Da questo punto inizia l’area archeologica del Renaccio, un’area caratterizzata da grandi cumuli di sassi in cui si possono intravedere pezzi di muri e pietre squadrate. E’ auspicabile che in un futuro, la zona possa essere interessata da una campagna di scavi. Gli abitanti di Poggio di Loro chiamano la zona “Poggio vecchio” e una leggenda popolare che si tramanda da secoli, dice che il Renaccio fu distrutto dagli abitanti del castello del Cocollo. Un po’ di chiarezza ci viene dal volume edito nel 2010 dalla Società Editrice Fiorentina “Rocca Ricciarda, dai Guidi ai Ricasoli” curato dal prof.
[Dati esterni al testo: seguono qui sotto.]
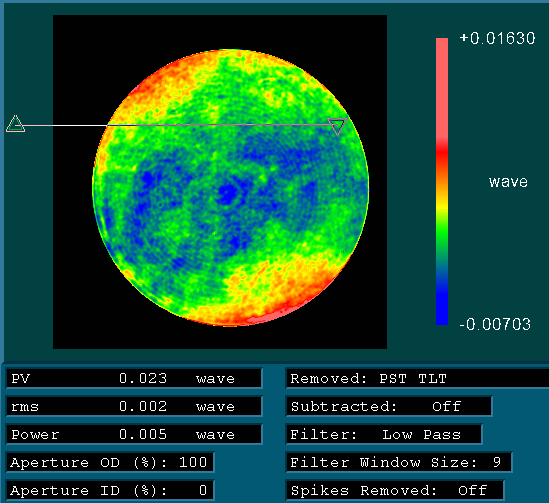Viewport: 549px width, 503px height.
Task: Click the PV 0.023 wave result box
Action: (134, 378)
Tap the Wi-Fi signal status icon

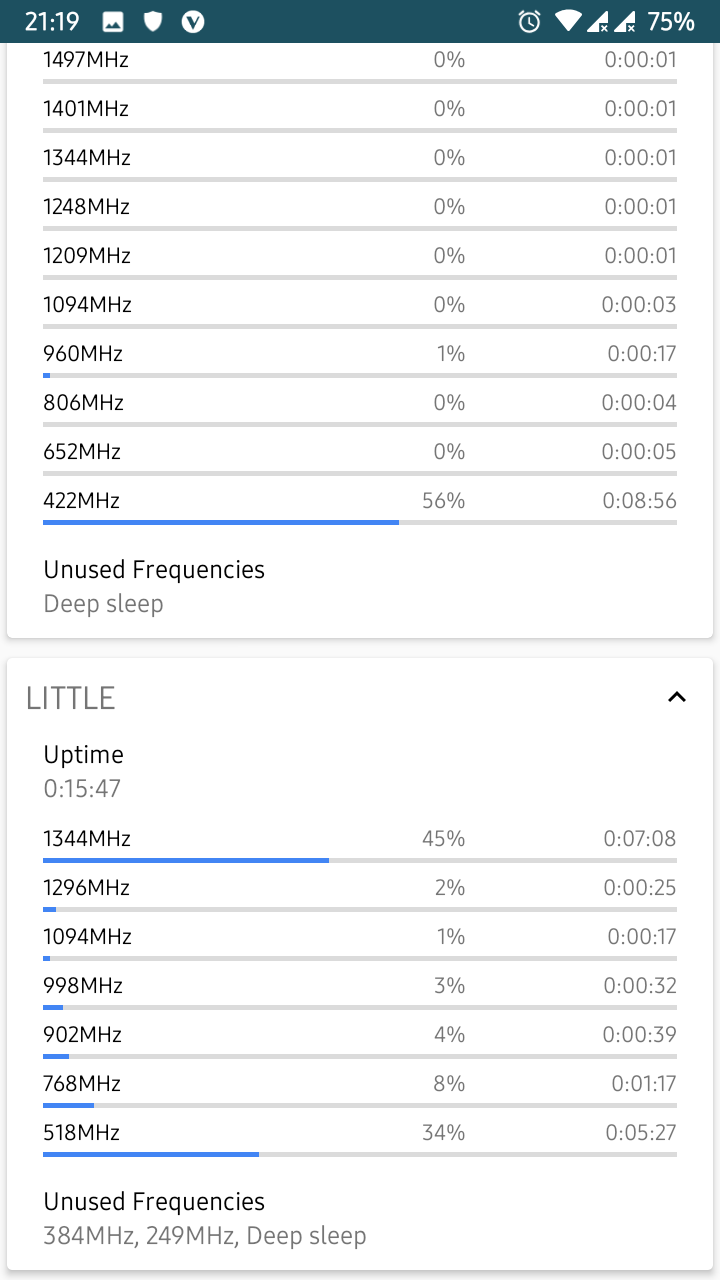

Guido Vannini. Nel capitolo di pag 85 scritto dalla dott.ssa Valentina Cimarri , viene specificato che nel XIII secolo il castello del Renaccio era ancora al centro di una circoscrizione amministrativa di cui faceva parte la Rocca stessa, però all’inizio del XIV secolo il Renaccio sembra scomparire dalle fonti scritte ed ogni riferimento politico e amministrativo relativo al popolo e al comune in questione, viene messo in relazione alla Rocca. Così nel 1331 gli uomini del popolo di San Niccolò della Rocca , e non del Renaccio, giurano fedeltà ai Ricasoli.
Come scrive la dott.ssa Cimarri, la causa dell’abbandono dell’insediamento può essere ricercata nella vicinanza di altri nuclei incastellati meglio collocati – come il castello di Poggio per la gestione dei coltivi, o il borgo della Rocca per il controllo della viabilità- e questo potrebbe aver provocato un trasferimento nel tempo della popolazione del Renaccio . Non è da escludere anche una azione militare che avrebbe indotto la popolazione ad abbandonare l’insediamento, o potrebbe aver contribuito all’abbandono la progressiva crisi demografica cui dette il colpo di grazia la pestilenza che alla metà del XIV secolo avevano investito il Valdarno. Il mistero rimane.